Merger & Acquisitions/Investment Due Diligence
Export control compliance is important not only to companies whose products are subject to export controls. It is just as important for companies and investors that are considering the acquisition of, or investments in, Canadian or foreign companies who may be subject to such controls. Prior to consummating such an acquisition or investment, proper due diligence regarding the target company’s export activities should be conducted. For example, the purchaser or investor will want to assure itself that the target company has not exported or imported in violation of the EIPA and any other applicable export control laws (including those of the United States), and that it has obtained all necessary export permits.
Simply asking the target company if it has obtained all necessary export permits will usually not be sufficient as non-compliance is often a result of the target company not being aware of its obligations under applicable export laws. Proper due diligence includes determining what procedures the target company has implemented in order to assess its export control obligations. A lack of such procedures is a clear signal that further investigation is required. Where non-compliance issues are identified, the purchaser or investor will have to evaluate the risks resulting from such non-compliance and decide whether it wishes to accept such risk, insist that the non-compliance is rectified prior to closing, or negotiate an appropriate reduction in purchase price or valuation and/or indemnification for any losses arising from such non-compliance.
In the course of advising clients, we have discovered that some clients are under the mistaken belief that customs brokers will handle export control issues on behalf of the company. A customs broker typically deals only with payment of duties and taxes when exporting/importing physical goods. Customs brokers generally do not assist companies in obtaining export permits, and typically are wholly uninvolved in, and therefore unaware of, exports of non-physical products such as software by companies in the high technology sector.

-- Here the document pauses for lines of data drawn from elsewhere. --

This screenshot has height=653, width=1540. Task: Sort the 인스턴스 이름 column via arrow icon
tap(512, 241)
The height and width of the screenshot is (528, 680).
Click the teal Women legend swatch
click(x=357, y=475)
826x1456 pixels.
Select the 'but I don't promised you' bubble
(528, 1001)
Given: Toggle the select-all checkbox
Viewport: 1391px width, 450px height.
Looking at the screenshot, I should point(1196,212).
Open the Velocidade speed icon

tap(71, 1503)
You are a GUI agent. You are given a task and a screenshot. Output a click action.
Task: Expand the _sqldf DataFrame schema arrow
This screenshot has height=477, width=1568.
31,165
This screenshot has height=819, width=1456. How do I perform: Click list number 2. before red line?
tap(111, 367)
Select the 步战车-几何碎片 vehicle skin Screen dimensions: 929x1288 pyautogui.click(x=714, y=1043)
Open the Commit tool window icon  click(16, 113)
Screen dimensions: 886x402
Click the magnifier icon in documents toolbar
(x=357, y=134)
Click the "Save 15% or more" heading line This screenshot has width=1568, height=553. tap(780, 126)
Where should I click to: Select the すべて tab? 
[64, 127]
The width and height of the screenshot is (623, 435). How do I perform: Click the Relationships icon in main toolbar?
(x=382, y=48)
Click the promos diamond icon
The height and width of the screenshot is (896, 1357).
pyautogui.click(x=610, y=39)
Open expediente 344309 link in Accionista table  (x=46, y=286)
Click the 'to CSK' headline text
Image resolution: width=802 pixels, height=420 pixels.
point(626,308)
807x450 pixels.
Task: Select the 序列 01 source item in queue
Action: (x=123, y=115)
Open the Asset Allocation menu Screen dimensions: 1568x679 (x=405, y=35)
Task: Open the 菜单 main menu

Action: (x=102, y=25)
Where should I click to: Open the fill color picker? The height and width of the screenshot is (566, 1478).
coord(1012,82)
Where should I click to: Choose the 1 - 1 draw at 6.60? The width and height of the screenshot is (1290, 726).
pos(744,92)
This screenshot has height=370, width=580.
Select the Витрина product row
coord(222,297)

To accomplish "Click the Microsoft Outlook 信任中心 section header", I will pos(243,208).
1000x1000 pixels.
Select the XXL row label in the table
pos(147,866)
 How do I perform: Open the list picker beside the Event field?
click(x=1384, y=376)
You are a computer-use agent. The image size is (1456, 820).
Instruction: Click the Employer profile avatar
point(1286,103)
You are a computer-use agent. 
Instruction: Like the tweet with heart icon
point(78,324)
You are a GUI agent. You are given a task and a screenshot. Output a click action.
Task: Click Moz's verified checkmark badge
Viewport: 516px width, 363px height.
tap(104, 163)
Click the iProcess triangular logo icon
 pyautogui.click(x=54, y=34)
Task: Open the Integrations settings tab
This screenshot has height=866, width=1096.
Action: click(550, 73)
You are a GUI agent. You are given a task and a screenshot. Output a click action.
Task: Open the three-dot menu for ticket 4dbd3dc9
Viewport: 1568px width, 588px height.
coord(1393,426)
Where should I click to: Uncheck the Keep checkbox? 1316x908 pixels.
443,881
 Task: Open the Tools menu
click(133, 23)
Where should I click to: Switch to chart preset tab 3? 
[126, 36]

A failure to understand and comply with applicable export controls can have a devastating effect on a technology company. As a result, every company should have at least one person whose responsibility it is to ensure that the company is in compliance with applicable export control laws and remains so. Where questions arise regarding the applicability or interpretation of export control laws, or where non-compliance has been discovered by the company, consultation with a lawyer who is experienced in the area of export control is highly recommended. As with many other issues that businesses must address, upfront investments in time and effort to ensure the proper management of export control issues pays dividends in the form of avoiding the potentially significant costs of compliance that will otherwise be incurred down the line. This is especially the case for companies in the technology sector whose export markets constitute a significant component of their business. Where success depends upon the development and timely export of innovative products, export control issues is a top priority that may be easily addressed.